Latitude: 52.3503 / 52°21'1"N

Longitude: -2.5451 / 2°32'42"W

OS Eastings: 362964.212428

OS Northings: 272607.890003

OS Grid: SO629726

Mapcode National: GBR BT.T03K

Mapcode Global: VH84D.T6V3

Entry Name: Nickless moat

Scheduled Date: 13 July 1992

Source: Historic England

Source ID: 1009552

English Heritage Legacy ID: 13687

County: Shropshire

Civil Parish: Milson

Traditional County: Shropshire

Lieutenancy Area (Ceremonial County): Shropshire

Church of England Parish: Neen Sollars with Milson

Church of England Diocese: Hereford

Details

Nickless moat lies 250m to the south-west of Nickless and is located about 1km
west-south-west of the village of Milson.
The moated site is oval in shape and measures 100m north-south by 60m
east-west. The moat ditch averages 5m in width and is 2.5m deep on all sides
except the west where it is 1m deep. Much of the ditch is water-logged.
There are traces of an outer bank, 0.5m high and 1.5m wide, on the south-west
corner and on the east side of the ditch. A causeway 2.5m wide crosses the
moat ditch on the north-west corner providing access to the island.
On the western side of the island is a water-logged depression, 15m in
diameter, and this may be the site of a small fishpond. In the north-west
corner of the island, and along the east side, raised platforms indicate the
positions of former buildings.
Nickless is considered to be an early homestead moat. It is an isolated site
not situated close to known contemporary settlement. The location may be
attributed to woodland clearance during a period of agricultural expansion in
the area.

MAP EXTRACT
The site of the monument is shown on the attached map extract.

Source: Historic England

Reasons for Scheduling

Around 6,000 moated sites are known in England. They consist of wide ditches,
often or seasonally water-filled, partly or completely enclosing one or more
islands of dry ground on which stood domestic or religious buildings. In some
cases the islands were used for horticulture. The majority of moated sites
served as prestigious aristocratic and seigneurial residences with the
provision of a moat intended as a status symbol rather than a practical
military defence. The peak period during which moated sites were built was
between about 1250 and 1350 and by far the greatest concentration lies in
central and eastern parts of England.

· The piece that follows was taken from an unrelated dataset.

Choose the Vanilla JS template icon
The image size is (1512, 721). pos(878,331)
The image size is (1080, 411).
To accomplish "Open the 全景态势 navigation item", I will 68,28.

However, moated sites were built
throughout the medieval period, are widely scattered throughout England and
exhibit a high level of diversity in their forms and sizes. They form a
significant class of medieval monument and are important for the understanding
of the distribution of wealth and status in the countryside. Many examples
provide conditions favourable to the survival of organic remains.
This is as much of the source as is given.